START DATA RECORDS

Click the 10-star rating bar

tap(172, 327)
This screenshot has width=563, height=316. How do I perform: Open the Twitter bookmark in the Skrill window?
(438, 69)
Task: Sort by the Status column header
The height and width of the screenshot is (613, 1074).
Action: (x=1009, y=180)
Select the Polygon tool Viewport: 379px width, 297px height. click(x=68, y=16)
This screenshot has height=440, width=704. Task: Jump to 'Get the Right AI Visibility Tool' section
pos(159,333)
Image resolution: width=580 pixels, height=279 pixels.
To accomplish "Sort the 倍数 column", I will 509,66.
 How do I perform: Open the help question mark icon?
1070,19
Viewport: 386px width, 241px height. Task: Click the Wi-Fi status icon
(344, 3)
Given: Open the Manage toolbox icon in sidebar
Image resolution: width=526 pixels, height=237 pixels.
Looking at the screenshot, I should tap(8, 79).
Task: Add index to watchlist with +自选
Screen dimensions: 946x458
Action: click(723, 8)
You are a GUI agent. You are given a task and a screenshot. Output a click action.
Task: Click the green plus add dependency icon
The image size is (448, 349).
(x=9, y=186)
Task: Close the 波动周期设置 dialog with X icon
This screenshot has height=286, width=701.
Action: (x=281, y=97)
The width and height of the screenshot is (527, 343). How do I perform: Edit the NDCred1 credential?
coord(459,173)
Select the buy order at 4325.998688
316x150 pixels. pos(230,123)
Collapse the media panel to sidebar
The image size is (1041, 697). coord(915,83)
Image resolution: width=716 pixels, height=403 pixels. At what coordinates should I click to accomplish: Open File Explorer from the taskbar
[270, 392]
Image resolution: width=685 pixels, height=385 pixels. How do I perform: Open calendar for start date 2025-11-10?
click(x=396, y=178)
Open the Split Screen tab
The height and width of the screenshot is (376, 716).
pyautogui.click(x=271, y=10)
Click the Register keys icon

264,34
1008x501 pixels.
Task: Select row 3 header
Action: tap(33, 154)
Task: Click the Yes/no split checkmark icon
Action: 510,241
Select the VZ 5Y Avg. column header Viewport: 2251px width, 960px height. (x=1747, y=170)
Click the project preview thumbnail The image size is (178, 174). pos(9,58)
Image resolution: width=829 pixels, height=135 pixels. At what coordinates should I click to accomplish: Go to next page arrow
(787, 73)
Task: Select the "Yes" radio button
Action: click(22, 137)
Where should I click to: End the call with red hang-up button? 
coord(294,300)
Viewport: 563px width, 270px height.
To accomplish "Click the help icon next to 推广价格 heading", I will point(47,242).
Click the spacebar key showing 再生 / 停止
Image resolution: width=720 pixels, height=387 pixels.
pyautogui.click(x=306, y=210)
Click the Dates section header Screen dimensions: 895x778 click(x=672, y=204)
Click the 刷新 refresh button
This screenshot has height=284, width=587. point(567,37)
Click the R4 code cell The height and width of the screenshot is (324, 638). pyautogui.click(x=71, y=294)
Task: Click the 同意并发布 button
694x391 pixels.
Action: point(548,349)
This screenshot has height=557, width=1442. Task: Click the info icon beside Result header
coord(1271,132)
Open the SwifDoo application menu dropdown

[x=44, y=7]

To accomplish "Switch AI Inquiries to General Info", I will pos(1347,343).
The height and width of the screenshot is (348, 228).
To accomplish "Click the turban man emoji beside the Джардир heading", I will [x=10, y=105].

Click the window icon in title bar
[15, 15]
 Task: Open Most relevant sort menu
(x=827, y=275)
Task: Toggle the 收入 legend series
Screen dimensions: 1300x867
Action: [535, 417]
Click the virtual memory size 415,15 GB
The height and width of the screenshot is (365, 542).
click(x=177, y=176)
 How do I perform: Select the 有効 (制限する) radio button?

END DATA RECORDS

▶ _WHAT IS BEING ASKED_
Write out only the lines that run from the line containing "How do I perform: Open the help" through the line containing "Given: Open the", both included, exactly as they appear above.

▶ _ANSWER SPACE_
 How do I perform: Open the help question mark icon?
1070,19
Viewport: 386px width, 241px height. Task: Click the Wi-Fi status icon
(344, 3)
Given: Open the Manage toolbox icon in sidebar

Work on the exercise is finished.